Centre for Constitutional Law and Governance (CCLG), RGNUL organised a roundtable discussion on the topic, “India-China Rapprochement after the Doklam Standoff” on February 22, 2019. The guest speaker for the discussion was Dr Xie Chao, Assistant Research Fellow at the Institute for International and Area Studies, Tsinghua University, Beijing, China. The session was inaugurated by Prof (Dr) Naresh Kumar Vats, Registrar, RGNUL, followed by a detailed presentation by Dr Xie on India-China relations. Mr Saurav Sarmah, Assistant Professor of Political Science, RGNUL and Mr Siddhartha Fuller, Assistant Professor of Law, RGNUL responded to the points made by the Chinese scholar. The final part of the session was the question-answer round. RGNUL students actively participated in the discussion, which turned into a vigorous debate between Indian and Chinese perspectives.
Dr Xie described the US as the international hegemon that was losing its pre-eminent position to a rising China and so, it was pursuing an aggressive policy of containment to prevent China’s rise. The US President Donald Trump considers China as America’s main strategic rival and wants to use India, another rising power to counter China’s influence in Asia. Dr Xie warned that India should not be inimical towards China, as American support to India was inconsistent. For instance, during the Doklam crisis in 2017, US did not help India. Instead, China de-escalated, as it did not want a military conflict with India. The 2018 Wuhan Summit between President Xi Jinping and Prime Minister Narendra Modi has normalised the India-China relations. China welcomes India’s participation in multilateral organisations like SCO, BRICS, AIIB and BRI, but cannot be expected to make unilateral concessions to India, e.g. in NSG or on Pakistani terrorist organisations, detrimental to its own national interest. China does not want a violent conflict with the US and has adopted the strategy of social creativity to establish alternative norms and institutions, instead of challenging the US hegemony.

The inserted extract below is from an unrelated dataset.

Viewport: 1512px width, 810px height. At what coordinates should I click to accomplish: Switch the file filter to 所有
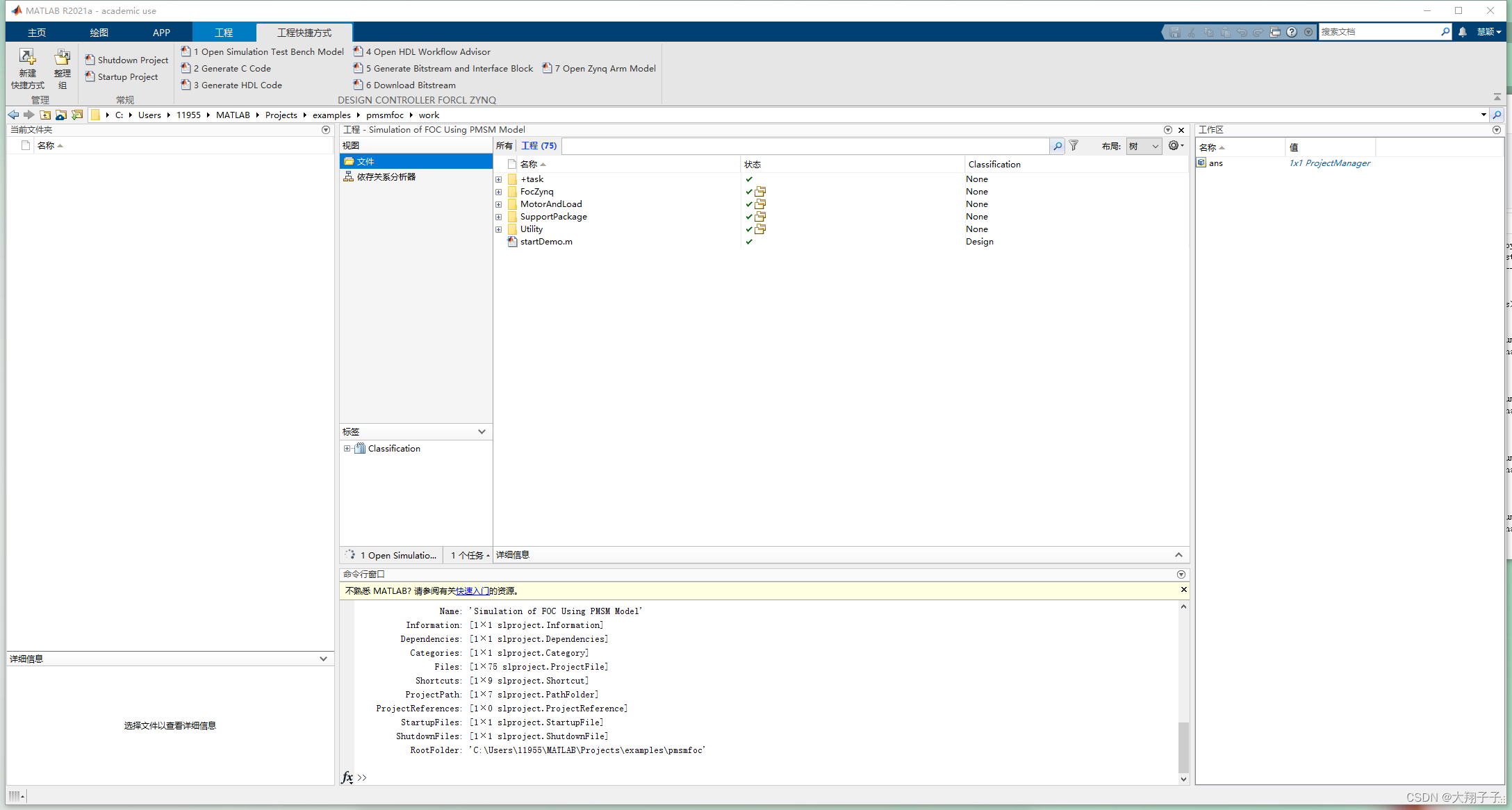point(504,146)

Mr. Sarmah challenged the notions that US was a declining power and China’s rise was sustainable in the long run. He emphasised that India wanted strategic partnership with both the US and China and would pursue a strategic policy based on its own national interest, whether it was within the sovereign territory of India in Arunachal Pradesh, the Indian Ocean Region, where China’s influence is growing or related to Bhutan’s territorial integrity in Doklam. India’s peaceful intentions have been established by Prime Minister Modi’s efforts to normalise India- China relations after Doklam. He assured Dr Xie that India’s relations with the US, Japan and other powers are not for containment of China, but for increasing India’s security, technological development and trade. India is prepared to co-operate with China on multilateral projects, including BRI, if there was clarity on China’s strategic objectives and mutual respect between the two rising powers. Mr Fuller argued that China often makes unreasonable claims as bargaining tactic, for instance, in Arunachal Pradesh and that following international norms, would increase the credibility of China. Dr Xie clarified that the American decline was not in absolute terms, but relative to a rising China and appreciated India’s pragmatic approach, while criticising the rhetorical media narrative. He insisted that international norms are shaped by perceptions and interpretations and dialogue and compromise are the only methods of maintaining good relations between India and China.
The discussion got even livelier with the participation of students in the question-answer round. Dr Xie responded to the questions quite graciously, emphasising the realist principles of foreign policy, instead of taking a historical, legal or moralistic approach. The session ended on time, but the debate continued beyond the roundtable, as the questions of students did not seem to cease.